→ PROMPT A: Summarize the page on duplicate values in custom aggregate functions in two sentences.
→ PROMPT B: Retype the page on duplicate values in custom aggregate functions, starting at the words "For example, you" and ending after the words "this value represents.".

Distinguishing duplicate values in custom aggregate functions
Each item in a stream is considered to be unique. However, when duplicate values appear in the set of items that a custom aggregate function operates on, it is not possible for the function to identify the particular instance of the value. If your implementation requires being able to distinguish between instances of duplicate values, you can accomplish this by extending the signatures of the function's add() and remove() actions.
For example, you might see the following set of float values in a stream:
1.0 2.0 3.0 4.0 3.0 2.0 1.0
Each occurrence of a particular value in the stream represents an individual value, separate from any other occurrences of that value. But when a query presents these values to a custom aggregate function (by means of the add() and remove() actions) the value alone is not enough to identify the particular occurrence that this value represents.
To distinguish one occurrence from another, extend the action signatures as follows:
The
add() action can return a value, which can be of any type.
If the
add() action does return a value, then the
remove() action must accept, as its last argument in addition to its standard arguments, an argument of the same type as that returned by the
add() action.
When an item is added to the aggregate the value returned by the add() action is stored with the item. When that item is removed from the aggregate the same value will be passed to the remove() action. Thus, it is possible to distinguish between items with duplicate values by comparing the additional data that is passed to the remove() action.
The following example shows an aggregate function that returns the entire window contents, in order, as a sequence:
aggregate windowOf(float f) returns sequence<float> {
dictionary<integer,float> d;
integer i;
action init() { d.clear(); i := 0; }
action add(float f) returns integer {
i := i+1;
d[i] := f;
return i;
}
action remove(float f, integer k) { d.remove(k); }
action value() returns sequence<float> { return d.values(); }
}

→ AVAILABLE DATA:
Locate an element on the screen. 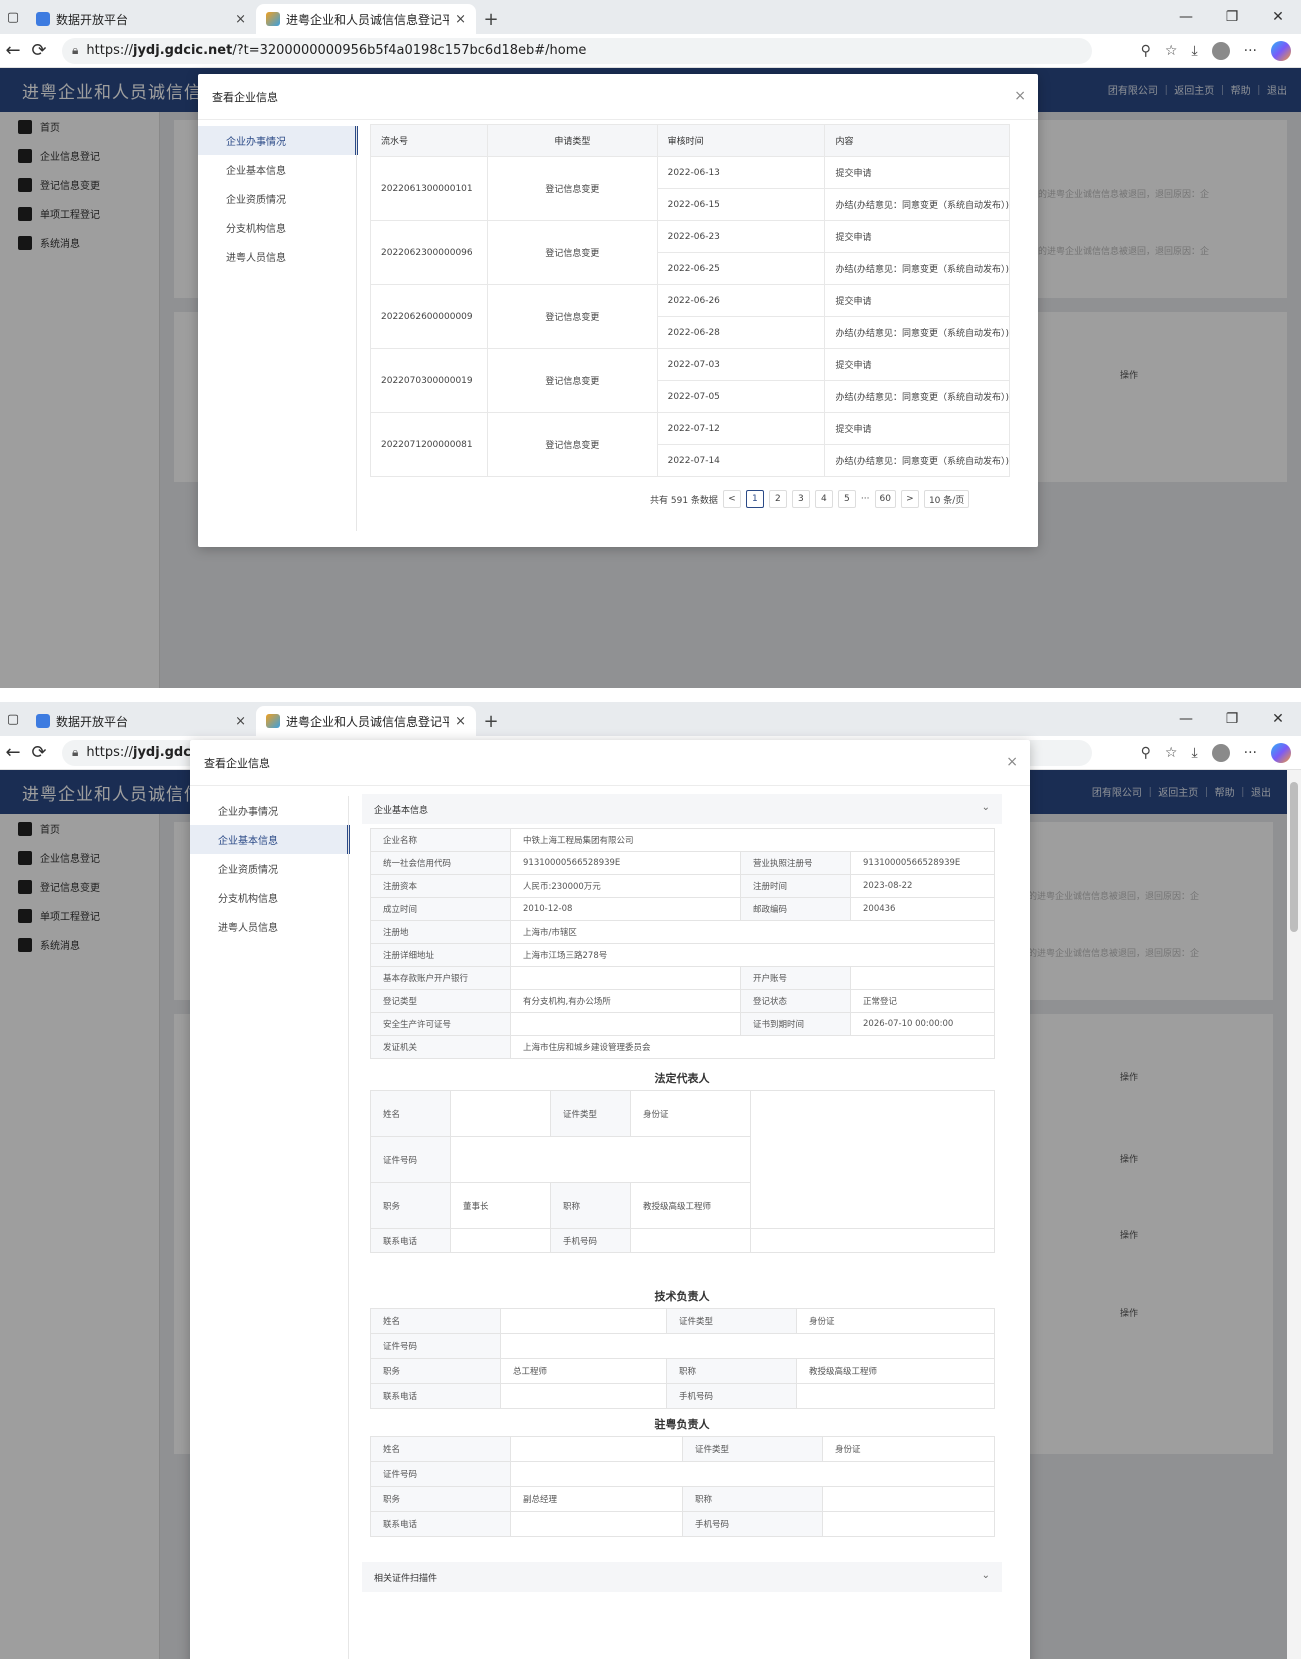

→ EXPECTED OUTPUT A: When duplicate values appear among the items a custom aggregate function operates on, the function cannot identify which particular instance of a value it is handling. To tell instances apart, the add() action can return a value of any type, which is stored with the item and passed to the remove() action when the item is removed; remove() must then accept an argument of that same type as its last argument.

→ EXPECTED OUTPUT B:
For example, you might see the following set of float values in a stream:
1.0 2.0 3.0 4.0 3.0 2.0 1.0
Each occurrence of a particular value in the stream represents an individual value, separate from any other occurrences of that value. But when a query presents these values to a custom aggregate function (by means of the add() and remove() actions) the value alone is not enough to identify the particular occurrence that this value represents.